>>>>

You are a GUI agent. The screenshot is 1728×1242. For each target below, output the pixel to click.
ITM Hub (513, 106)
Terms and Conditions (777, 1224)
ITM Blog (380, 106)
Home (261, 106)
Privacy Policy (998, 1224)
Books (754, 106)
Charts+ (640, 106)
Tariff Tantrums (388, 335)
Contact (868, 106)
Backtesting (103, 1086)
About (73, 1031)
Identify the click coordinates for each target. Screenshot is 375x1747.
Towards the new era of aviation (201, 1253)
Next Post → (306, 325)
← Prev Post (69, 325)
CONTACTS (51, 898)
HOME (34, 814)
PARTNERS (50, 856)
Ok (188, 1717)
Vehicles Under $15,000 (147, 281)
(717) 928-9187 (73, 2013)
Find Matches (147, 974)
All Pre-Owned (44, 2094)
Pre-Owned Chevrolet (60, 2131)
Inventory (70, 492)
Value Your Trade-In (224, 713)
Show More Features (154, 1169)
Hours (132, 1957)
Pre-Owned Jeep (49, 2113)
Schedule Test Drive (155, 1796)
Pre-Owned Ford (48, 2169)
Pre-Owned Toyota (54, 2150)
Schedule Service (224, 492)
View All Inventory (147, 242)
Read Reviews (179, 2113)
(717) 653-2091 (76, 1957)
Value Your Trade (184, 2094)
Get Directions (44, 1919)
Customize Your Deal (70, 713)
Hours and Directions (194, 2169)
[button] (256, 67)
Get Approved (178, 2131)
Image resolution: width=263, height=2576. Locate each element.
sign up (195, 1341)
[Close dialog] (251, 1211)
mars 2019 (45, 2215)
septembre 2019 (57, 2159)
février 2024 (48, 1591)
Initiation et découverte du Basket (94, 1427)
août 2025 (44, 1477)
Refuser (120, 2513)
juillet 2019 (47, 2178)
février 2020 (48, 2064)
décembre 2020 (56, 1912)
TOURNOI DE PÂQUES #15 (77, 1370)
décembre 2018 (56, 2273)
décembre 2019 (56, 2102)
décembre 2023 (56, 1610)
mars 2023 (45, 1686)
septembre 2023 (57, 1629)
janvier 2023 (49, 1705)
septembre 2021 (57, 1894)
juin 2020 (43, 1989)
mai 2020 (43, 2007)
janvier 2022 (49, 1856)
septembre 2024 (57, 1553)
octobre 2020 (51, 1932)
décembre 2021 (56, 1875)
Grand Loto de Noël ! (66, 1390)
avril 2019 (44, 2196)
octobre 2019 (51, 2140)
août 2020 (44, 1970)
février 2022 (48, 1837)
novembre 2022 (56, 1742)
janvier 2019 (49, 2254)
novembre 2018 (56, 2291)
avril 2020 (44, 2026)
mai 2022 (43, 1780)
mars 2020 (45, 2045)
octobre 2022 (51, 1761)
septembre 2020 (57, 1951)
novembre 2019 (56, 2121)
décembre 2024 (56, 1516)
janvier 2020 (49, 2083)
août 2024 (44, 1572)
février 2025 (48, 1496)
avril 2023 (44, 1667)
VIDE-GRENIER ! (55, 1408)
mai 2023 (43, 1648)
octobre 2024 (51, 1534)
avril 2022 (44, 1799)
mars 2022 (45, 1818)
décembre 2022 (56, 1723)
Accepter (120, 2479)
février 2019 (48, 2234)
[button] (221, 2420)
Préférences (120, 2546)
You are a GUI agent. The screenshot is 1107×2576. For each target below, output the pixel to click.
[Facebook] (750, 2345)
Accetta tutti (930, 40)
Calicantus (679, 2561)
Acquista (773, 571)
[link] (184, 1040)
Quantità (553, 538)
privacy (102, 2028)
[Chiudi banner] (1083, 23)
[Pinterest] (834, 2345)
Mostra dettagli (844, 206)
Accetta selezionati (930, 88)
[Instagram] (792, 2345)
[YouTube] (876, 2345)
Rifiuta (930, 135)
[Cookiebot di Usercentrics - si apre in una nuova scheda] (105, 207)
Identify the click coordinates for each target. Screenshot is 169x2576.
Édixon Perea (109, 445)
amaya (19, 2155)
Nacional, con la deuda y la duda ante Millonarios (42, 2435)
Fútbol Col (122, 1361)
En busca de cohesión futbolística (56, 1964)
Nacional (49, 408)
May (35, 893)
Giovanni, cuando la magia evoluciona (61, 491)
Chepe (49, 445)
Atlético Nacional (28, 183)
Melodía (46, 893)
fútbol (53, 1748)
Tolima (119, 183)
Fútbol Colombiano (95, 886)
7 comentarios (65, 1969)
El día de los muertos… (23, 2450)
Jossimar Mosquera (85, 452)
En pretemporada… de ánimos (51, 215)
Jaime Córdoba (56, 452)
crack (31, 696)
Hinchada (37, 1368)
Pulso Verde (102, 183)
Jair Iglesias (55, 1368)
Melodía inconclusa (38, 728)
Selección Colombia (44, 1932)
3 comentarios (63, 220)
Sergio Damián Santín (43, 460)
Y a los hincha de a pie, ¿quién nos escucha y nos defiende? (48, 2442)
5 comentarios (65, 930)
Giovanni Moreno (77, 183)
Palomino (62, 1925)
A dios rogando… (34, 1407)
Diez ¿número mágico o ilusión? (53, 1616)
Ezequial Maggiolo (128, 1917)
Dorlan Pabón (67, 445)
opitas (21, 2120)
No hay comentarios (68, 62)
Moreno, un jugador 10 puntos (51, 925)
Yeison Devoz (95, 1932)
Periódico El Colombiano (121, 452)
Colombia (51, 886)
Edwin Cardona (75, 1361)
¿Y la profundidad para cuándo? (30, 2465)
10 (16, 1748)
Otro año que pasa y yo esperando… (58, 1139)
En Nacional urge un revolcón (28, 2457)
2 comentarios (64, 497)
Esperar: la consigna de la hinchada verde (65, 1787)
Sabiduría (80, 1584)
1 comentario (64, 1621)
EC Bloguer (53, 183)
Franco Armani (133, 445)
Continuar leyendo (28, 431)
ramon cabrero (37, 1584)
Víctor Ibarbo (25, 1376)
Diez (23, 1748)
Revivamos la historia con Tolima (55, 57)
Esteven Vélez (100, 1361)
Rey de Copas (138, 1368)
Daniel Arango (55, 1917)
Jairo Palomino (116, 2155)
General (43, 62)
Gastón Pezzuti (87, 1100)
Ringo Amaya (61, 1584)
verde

<<<<

- _WORK TO BE COMPLETED_
Only lines that contain the string "janvier" count; pick each one out of the records and copy it.

- _RESULT OF THE EXERCISE_
janvier 2023 (49, 1705)
janvier 2022 (49, 1856)
janvier 2019 (49, 2254)
janvier 2020 (49, 2083)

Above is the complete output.